[[ Excerpted records, beginning ]]

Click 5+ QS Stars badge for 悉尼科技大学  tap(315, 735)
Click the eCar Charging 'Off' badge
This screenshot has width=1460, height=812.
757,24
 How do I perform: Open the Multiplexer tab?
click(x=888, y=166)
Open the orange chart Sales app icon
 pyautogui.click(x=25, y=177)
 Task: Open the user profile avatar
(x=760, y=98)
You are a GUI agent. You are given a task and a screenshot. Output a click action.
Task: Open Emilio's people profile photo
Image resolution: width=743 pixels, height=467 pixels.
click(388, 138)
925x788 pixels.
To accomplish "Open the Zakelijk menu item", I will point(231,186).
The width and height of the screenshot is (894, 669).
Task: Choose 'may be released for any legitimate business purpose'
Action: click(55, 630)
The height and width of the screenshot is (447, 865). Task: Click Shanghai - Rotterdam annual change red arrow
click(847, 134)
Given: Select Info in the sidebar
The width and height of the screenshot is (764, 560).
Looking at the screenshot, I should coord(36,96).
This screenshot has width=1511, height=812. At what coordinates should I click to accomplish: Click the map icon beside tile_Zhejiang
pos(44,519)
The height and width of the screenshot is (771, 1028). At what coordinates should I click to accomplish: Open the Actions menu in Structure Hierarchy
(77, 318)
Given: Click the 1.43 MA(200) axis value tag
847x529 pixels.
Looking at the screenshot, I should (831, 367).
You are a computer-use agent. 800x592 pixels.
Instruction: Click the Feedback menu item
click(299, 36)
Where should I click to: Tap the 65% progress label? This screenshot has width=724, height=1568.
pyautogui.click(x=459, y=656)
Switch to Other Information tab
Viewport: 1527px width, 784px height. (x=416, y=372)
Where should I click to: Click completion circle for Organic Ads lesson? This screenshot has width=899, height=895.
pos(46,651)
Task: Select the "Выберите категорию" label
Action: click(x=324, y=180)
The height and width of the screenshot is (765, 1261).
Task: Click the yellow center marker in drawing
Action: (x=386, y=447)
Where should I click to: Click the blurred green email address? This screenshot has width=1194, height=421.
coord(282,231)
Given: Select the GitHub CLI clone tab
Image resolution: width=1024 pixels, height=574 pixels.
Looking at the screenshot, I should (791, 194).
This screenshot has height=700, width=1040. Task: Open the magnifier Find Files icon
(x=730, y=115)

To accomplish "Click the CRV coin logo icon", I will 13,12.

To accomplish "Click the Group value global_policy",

[[ Excerpted records, end ]]

Goal of the exercise:
From the records above, copy every line that holds the word "agent".

Reply:
You are a GUI agent. You are given a task and a screenshot. Output a click action.
You are a computer-use agent. 800x592 pixels.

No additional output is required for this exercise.